## TASK INSTRUCTIONS
Copy the material from its beginning up to and including the line with "center [36, 216].", replacing "pixels" with "px" and leaving everything else unchanged.

(Data records)

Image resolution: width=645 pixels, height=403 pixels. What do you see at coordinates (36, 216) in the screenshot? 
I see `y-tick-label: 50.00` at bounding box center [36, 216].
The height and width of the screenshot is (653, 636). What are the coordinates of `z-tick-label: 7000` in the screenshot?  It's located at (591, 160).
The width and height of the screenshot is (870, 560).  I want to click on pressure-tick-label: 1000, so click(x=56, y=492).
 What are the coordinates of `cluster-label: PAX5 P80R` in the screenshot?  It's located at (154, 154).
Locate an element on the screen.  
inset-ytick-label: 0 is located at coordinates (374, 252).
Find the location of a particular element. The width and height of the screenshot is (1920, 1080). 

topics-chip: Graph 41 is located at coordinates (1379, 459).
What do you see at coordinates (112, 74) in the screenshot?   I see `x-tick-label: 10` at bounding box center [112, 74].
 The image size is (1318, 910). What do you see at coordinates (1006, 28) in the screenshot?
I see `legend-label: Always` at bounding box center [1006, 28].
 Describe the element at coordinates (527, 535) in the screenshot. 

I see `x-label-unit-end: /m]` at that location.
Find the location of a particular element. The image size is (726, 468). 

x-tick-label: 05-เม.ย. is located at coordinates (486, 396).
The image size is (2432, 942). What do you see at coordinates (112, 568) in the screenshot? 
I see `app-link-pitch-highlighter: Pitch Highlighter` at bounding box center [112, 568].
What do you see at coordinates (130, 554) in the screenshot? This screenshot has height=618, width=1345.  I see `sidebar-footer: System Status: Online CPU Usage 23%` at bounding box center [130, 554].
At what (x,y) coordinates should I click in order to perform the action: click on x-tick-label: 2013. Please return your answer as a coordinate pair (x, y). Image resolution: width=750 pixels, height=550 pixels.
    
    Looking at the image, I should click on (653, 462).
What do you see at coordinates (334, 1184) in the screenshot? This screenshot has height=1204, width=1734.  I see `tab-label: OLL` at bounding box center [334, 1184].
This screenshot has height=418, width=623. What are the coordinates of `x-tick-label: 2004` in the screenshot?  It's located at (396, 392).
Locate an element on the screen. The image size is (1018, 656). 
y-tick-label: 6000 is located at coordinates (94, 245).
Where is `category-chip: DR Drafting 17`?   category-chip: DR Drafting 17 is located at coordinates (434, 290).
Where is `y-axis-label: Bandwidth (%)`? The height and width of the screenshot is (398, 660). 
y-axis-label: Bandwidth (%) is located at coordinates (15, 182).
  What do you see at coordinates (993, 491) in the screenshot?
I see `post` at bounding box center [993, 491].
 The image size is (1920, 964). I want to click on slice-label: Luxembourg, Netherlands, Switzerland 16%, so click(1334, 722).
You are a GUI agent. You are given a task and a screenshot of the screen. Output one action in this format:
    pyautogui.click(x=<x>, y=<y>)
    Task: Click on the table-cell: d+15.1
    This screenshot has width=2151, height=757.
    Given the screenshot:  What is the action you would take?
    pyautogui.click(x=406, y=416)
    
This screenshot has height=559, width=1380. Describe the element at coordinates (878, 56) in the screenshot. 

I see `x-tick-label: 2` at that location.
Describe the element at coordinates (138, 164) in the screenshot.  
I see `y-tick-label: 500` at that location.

## SOLUTION FOR THIS TASK
Image resolution: width=645 px, height=403 px. What do you see at coordinates (36, 216) in the screenshot? 
I see `y-tick-label: 50.00` at bounding box center [36, 216].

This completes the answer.